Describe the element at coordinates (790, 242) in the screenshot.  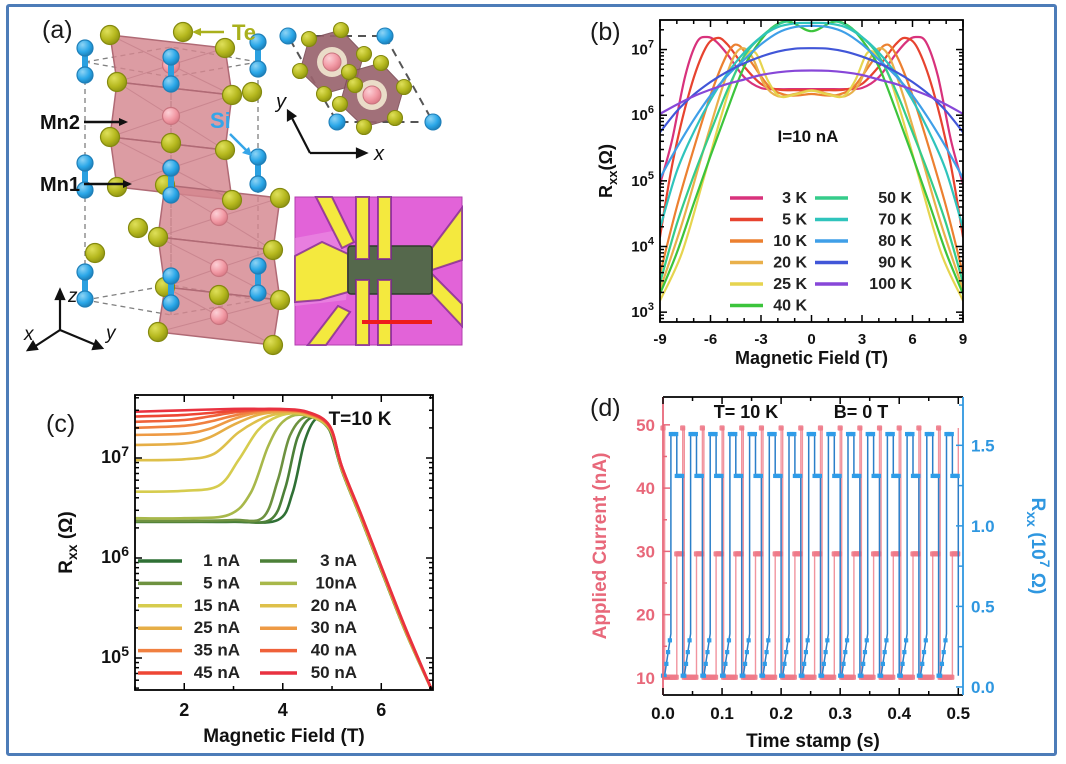
I see `svg-text: 10 K` at that location.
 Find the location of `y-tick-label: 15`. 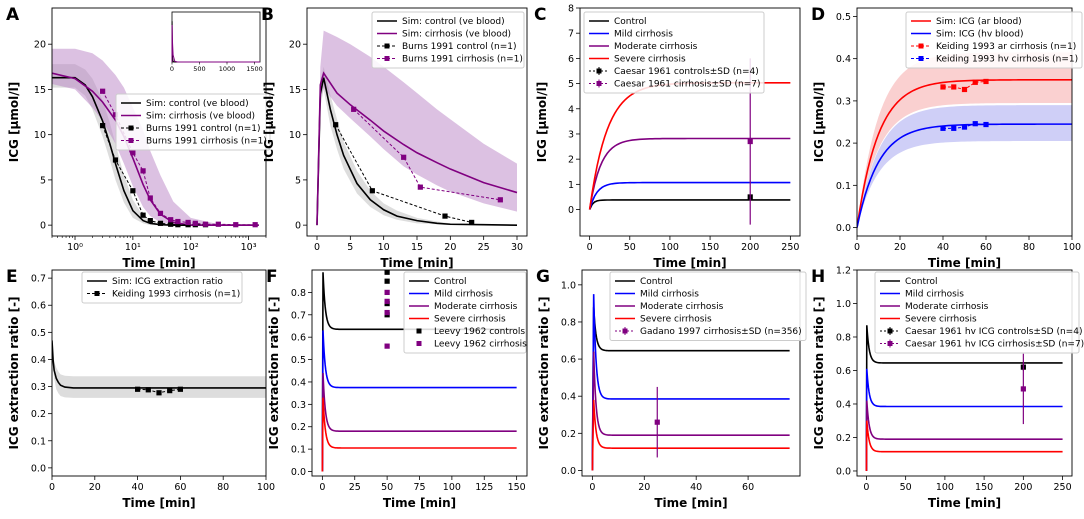

y-tick-label: 15 is located at coordinates (40, 90).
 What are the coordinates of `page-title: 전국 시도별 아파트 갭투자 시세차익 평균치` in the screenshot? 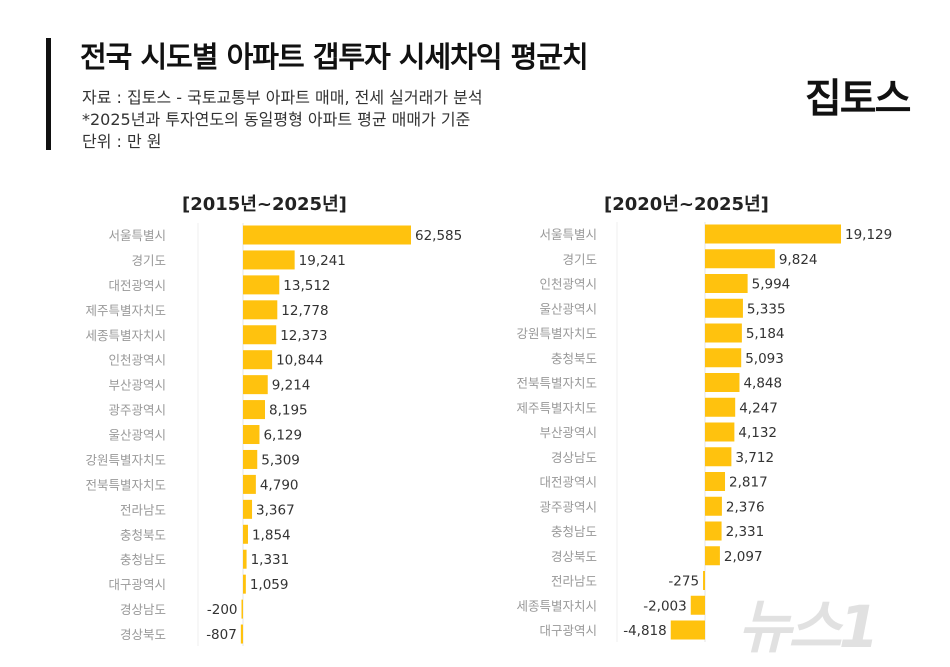 It's located at (334, 57).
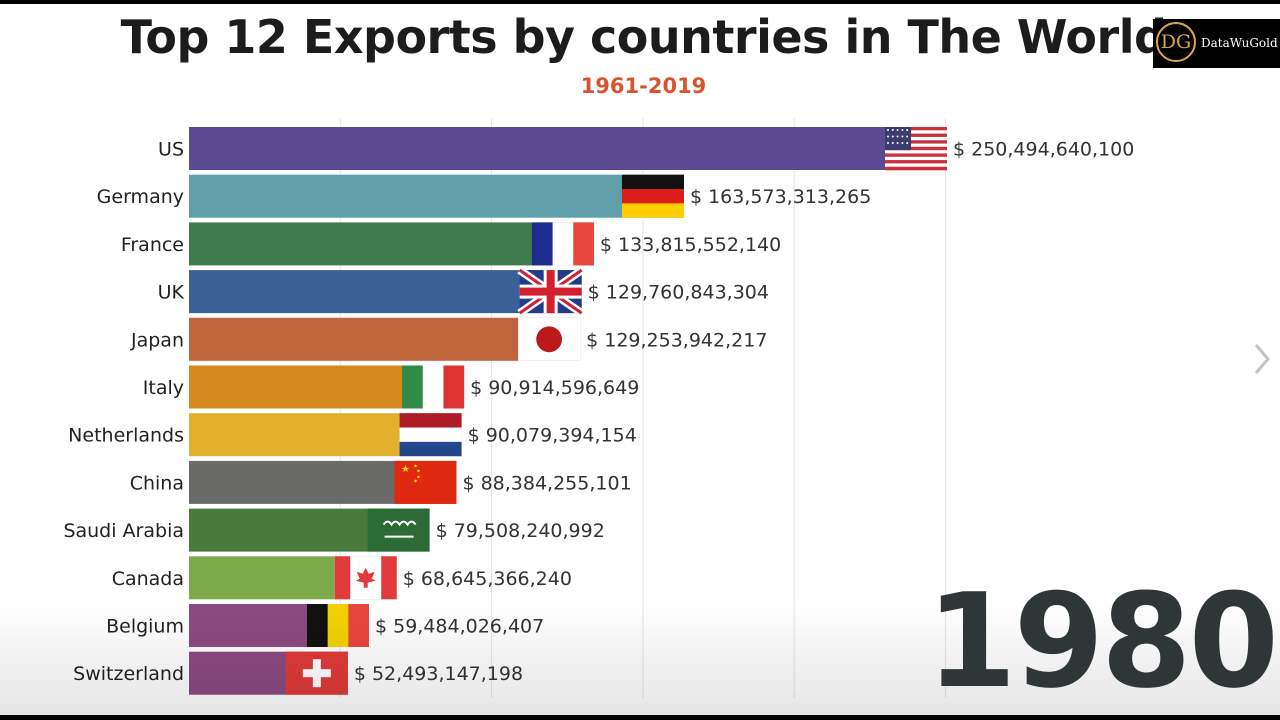 This screenshot has width=1280, height=720. Describe the element at coordinates (172, 293) in the screenshot. I see `country-label: UK` at that location.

EXERCISE
Quote verbatim the lines from the first one down to and including the line containing "y-tick-label: 15 is", leaving out the pictures.

ANSWER SPACE
Describe the element at coordinates (790, 242) in the screenshot.  
I see `svg-text: 10 K` at that location.
 Find the location of `y-tick-label: 15`. 

y-tick-label: 15 is located at coordinates (40, 90).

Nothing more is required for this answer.